Every time he had the opportunity, he'd make some belittling comment (never the slightest bit witty, as he hadn't the ability) toward me, or try to get himself in my way, either by cutting ahead of me in line, or just by standing between me and where I needed to go.

I think it was because I was already at my current height of 6-foot-one, and he thought he had something to prove.

One day, as I was getting something from my locker, he bumped me.

Hard.

Once I regained my balance, I raced up to him and slugged him.

I regret having descended to his level.



Another regret is related to this same guy.



It was in the first week of grade 10.

As I had done in grade 9, I had enrolled in the basic English class, as I felt intimidated by the advanced course.

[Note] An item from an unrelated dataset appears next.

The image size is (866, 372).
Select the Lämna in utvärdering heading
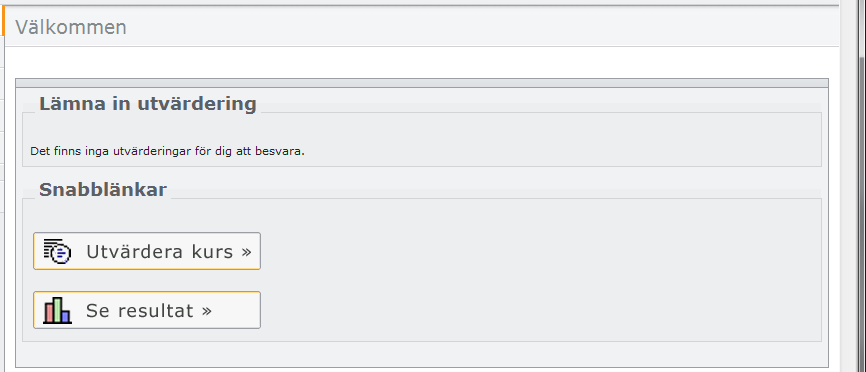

The teacher had left the room, and the students were to have been busy with some assginment or such. I remember we were all quitely reading.

Suddenly, something hard hit me in the back.

I don't know what he had thrown at me, but it was a deliberate act of agression, and almost certainly intended to injure.

I walked to his desk and pulled his chair out from under him, wordlessly.

A gasp rose from the class.

He stumbled to his feet, and was making his way towards my desk, to which I had returned, when the teacher entered the room.

The teacher asked why he was up, and he made some excuse or another, but it was obvious to anyone who witnessed the incident that this would not be the end of it.

The next day, I went to the school office, and had myself put into the advanced English course.

My two regrets about this incident are once again lowering myself to this jerk's level, and not having had the confidence to enroll in the advanced English class from the beginning.



In fact, I think all of this came about as a result of a lack of confidence on my part.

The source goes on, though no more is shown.